** Task input follows **

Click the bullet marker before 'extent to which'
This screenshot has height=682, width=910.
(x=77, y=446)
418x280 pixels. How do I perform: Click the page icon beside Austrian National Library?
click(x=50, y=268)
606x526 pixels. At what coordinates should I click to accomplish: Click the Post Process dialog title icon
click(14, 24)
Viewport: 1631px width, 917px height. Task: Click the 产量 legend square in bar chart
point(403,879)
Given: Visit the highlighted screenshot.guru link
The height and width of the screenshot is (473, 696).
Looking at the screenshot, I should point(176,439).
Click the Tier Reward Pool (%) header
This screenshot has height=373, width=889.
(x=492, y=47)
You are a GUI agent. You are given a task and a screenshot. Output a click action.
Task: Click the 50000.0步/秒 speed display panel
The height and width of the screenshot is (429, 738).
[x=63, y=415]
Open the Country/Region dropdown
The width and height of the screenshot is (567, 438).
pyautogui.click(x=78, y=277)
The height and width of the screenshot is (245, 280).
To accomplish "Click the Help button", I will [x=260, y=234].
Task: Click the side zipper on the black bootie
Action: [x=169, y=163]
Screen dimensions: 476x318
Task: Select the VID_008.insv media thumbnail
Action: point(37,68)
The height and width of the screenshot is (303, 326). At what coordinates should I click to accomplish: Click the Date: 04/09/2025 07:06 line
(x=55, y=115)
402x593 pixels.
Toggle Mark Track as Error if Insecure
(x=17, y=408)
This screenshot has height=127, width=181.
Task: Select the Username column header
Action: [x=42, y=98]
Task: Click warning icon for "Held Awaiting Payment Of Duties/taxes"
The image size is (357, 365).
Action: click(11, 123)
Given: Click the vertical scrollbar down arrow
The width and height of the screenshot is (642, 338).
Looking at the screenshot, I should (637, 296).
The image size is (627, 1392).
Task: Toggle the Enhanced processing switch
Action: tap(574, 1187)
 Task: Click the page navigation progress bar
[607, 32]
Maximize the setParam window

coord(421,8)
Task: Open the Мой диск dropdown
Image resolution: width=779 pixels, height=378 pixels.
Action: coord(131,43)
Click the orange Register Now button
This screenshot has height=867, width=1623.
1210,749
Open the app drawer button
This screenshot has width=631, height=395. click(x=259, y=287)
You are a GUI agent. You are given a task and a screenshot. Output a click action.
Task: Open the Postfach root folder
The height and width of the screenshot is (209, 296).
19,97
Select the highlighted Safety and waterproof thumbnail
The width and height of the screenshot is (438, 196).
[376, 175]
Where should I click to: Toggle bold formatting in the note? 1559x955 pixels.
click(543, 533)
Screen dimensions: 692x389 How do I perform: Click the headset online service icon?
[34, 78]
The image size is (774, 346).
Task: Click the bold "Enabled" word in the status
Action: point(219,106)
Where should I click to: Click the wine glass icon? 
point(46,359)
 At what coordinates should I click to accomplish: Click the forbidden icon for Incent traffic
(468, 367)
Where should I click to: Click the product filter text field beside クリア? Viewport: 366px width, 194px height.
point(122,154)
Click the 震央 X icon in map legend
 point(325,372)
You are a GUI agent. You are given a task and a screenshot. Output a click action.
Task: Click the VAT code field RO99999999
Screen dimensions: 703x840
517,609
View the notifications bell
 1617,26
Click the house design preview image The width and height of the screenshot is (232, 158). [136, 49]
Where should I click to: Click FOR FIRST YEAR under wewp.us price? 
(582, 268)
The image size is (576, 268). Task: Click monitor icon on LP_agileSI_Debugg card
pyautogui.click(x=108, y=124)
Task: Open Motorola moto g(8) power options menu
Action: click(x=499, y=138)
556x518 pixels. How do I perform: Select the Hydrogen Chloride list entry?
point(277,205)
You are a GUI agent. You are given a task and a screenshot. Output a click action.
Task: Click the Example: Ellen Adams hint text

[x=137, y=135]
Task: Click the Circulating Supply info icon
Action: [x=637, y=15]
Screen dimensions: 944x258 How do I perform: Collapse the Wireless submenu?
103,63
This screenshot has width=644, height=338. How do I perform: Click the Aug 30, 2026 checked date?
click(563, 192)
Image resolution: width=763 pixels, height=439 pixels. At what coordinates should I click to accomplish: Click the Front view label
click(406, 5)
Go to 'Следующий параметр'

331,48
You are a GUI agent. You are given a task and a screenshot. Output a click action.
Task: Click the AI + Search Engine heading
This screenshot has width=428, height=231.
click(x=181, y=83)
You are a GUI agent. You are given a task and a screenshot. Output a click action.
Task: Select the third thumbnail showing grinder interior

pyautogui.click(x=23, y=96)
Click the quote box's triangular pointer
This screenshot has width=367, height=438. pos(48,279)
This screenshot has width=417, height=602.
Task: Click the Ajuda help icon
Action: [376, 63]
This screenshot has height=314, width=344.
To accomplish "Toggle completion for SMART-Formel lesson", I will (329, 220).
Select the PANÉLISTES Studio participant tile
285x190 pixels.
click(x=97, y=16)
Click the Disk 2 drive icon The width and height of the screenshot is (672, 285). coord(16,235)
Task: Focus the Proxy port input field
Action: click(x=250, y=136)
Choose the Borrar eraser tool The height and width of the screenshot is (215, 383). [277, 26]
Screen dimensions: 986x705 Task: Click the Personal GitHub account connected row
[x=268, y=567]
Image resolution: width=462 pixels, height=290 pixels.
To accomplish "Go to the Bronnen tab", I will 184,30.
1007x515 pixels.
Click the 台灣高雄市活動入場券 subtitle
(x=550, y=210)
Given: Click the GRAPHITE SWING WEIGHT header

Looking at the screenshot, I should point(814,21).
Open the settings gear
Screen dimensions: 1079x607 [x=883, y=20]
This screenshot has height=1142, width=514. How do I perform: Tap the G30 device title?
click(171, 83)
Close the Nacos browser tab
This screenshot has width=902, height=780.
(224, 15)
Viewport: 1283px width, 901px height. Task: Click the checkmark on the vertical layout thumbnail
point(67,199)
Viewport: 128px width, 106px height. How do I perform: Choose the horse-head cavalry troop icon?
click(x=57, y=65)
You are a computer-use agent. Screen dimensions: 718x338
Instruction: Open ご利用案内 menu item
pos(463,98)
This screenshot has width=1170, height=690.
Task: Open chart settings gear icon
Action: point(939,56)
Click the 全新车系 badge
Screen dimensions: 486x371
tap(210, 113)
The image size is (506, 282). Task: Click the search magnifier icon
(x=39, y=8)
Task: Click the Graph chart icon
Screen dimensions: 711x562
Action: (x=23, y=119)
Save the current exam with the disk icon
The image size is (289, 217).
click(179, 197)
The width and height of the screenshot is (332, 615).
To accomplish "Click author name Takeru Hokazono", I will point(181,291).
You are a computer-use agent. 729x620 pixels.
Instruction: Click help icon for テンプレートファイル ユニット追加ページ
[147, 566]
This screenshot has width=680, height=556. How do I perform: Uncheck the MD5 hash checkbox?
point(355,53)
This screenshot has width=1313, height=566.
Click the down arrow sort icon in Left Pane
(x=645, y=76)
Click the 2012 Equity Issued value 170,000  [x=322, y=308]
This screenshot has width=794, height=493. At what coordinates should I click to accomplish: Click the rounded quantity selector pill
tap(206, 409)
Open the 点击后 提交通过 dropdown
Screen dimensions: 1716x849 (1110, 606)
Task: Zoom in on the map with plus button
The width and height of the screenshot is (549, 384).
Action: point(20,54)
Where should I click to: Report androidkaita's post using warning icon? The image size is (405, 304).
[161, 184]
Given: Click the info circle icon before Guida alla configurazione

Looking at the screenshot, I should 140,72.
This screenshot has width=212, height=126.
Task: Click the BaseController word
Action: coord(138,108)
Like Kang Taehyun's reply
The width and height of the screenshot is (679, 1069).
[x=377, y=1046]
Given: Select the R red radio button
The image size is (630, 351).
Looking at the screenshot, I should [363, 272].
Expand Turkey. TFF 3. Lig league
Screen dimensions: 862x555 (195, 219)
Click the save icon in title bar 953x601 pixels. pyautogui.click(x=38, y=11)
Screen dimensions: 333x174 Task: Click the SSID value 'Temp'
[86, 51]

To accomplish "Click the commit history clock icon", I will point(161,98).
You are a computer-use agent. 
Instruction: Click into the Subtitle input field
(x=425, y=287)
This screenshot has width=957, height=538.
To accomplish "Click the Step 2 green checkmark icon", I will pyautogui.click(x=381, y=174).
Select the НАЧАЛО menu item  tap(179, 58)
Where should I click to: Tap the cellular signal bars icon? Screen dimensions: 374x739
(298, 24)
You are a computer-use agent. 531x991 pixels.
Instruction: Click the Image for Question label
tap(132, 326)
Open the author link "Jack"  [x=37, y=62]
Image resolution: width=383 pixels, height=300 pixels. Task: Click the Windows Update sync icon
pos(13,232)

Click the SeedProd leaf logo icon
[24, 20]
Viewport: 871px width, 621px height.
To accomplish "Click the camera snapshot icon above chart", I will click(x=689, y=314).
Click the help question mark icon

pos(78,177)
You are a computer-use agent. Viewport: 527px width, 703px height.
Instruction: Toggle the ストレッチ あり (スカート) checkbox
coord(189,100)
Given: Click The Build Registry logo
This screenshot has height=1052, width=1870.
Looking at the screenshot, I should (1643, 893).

** End of Task input **

A word-for-word copy of the lines above from the one with "The image size is (506, 282)." through the one with "Given: Select the R red radio button", inclusive, is the only output wanted.

The image size is (506, 282). Task: Click the search magnifier icon
(x=39, y=8)
Task: Click the Graph chart icon
Screen dimensions: 711x562
Action: (x=23, y=119)
Save the current exam with the disk icon
The image size is (289, 217).
click(179, 197)
The width and height of the screenshot is (332, 615).
To accomplish "Click author name Takeru Hokazono", I will point(181,291).
You are a computer-use agent. 729x620 pixels.
Instruction: Click help icon for テンプレートファイル ユニット追加ページ
[147, 566]
This screenshot has width=680, height=556. How do I perform: Uncheck the MD5 hash checkbox?
point(355,53)
This screenshot has width=1313, height=566.
Click the down arrow sort icon in Left Pane
(x=645, y=76)
Click the 2012 Equity Issued value 170,000  [x=322, y=308]
This screenshot has width=794, height=493. At what coordinates should I click to accomplish: Click the rounded quantity selector pill
tap(206, 409)
Open the 点击后 提交通过 dropdown
Screen dimensions: 1716x849 (1110, 606)
Task: Zoom in on the map with plus button
The width and height of the screenshot is (549, 384).
Action: point(20,54)
Where should I click to: Report androidkaita's post using warning icon? The image size is (405, 304).
[161, 184]
Given: Click the info circle icon before Guida alla configurazione

Looking at the screenshot, I should 140,72.
This screenshot has width=212, height=126.
Task: Click the BaseController word
Action: coord(138,108)
Like Kang Taehyun's reply
The width and height of the screenshot is (679, 1069).
[x=377, y=1046]
Given: Select the R red radio button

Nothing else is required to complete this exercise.